I'm in a complete agreement with you on this. XML itself
would be better serve (providing the tools catch up) with a
different paradigm than XLIFF. I'm very much in favor of
using a specialized namespace for localization directives
within any XML document. 

> This may have to be a kind of variant because I don't see
> this  could directly fit into the current XLIFF standard. 

Very true. XLIFF is just a generic solution for 'any' type
of documents. It's not meant to be tuned-up specifically for
XML (or for any other format).

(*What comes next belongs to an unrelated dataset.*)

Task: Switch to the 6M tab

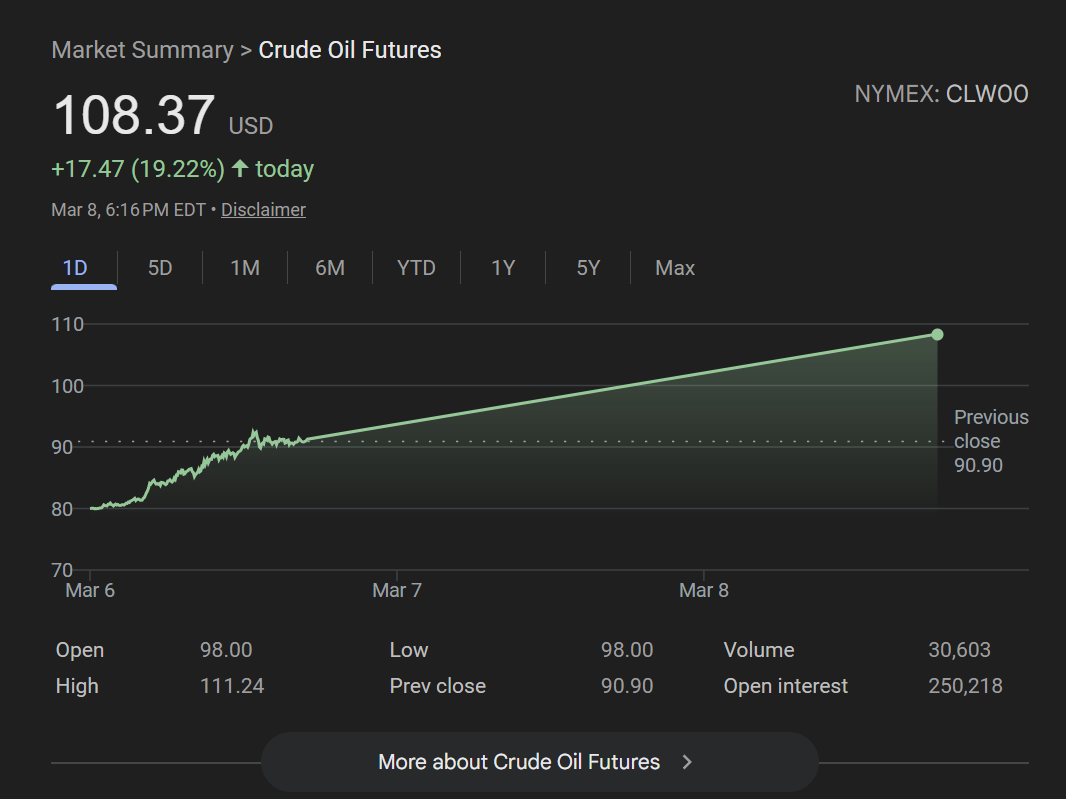Action: (x=330, y=268)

The real answer for
localization of XML files lies somewhere else as you
describe it below.

> The big XML localization picture for me currently looks
like this.
> Source XML is annotated using a low-impact annotation
language for 
> localization information and then this annotated XML gets 
> progressively enriched during the localization project
with the 
> elements, attributes and structure from this 'XLIFF'
> Only as much as needed for the project (modular).
> In a light application maybe only the trans-unit, source
and target 
> elements and structure. At the end of the process the
> XML can be filtered by removing all of the 'XLIFF'
namespaced stuff.
> In my view the source XML is king and the localization
> and structures are added to it. Maybe it's too drastic for

> XLIFF or XLIFF tool implementors but I value the ability
> maintain the original structure and the ability to have 
> localization information live in the same 'space' with the
> XML very highly.

You are preaching to the choir :)

I think, to some degrees, XLIFF and that other embedded
vocabulary are separate things (obviously sharing some
elements, functions, etc.). XLIFF being dedicated to provide
a generic solution to text extracted from various formats. I
would envision that once translation tools catch up with
XML, we would directly feed the XML source files to the
tools and let the localization directives inside 'drive' the
process (by-passing the need for an intermediary XLIFF).

You should look at some of the recent developments regarding
xml:tm at LISA (localization Industry Standards
Association). The xml:tm vocabulary aims at implementing the
storage of the translation directly within the XML source
document, much like your view (see
Andrzej Zydron, who developed it, is in the XLIFF TC as well
as at LISA. LISA is currently looking at whether or not work
on this (http://www.lisa.org/oscar/issueDetails.html?id=6).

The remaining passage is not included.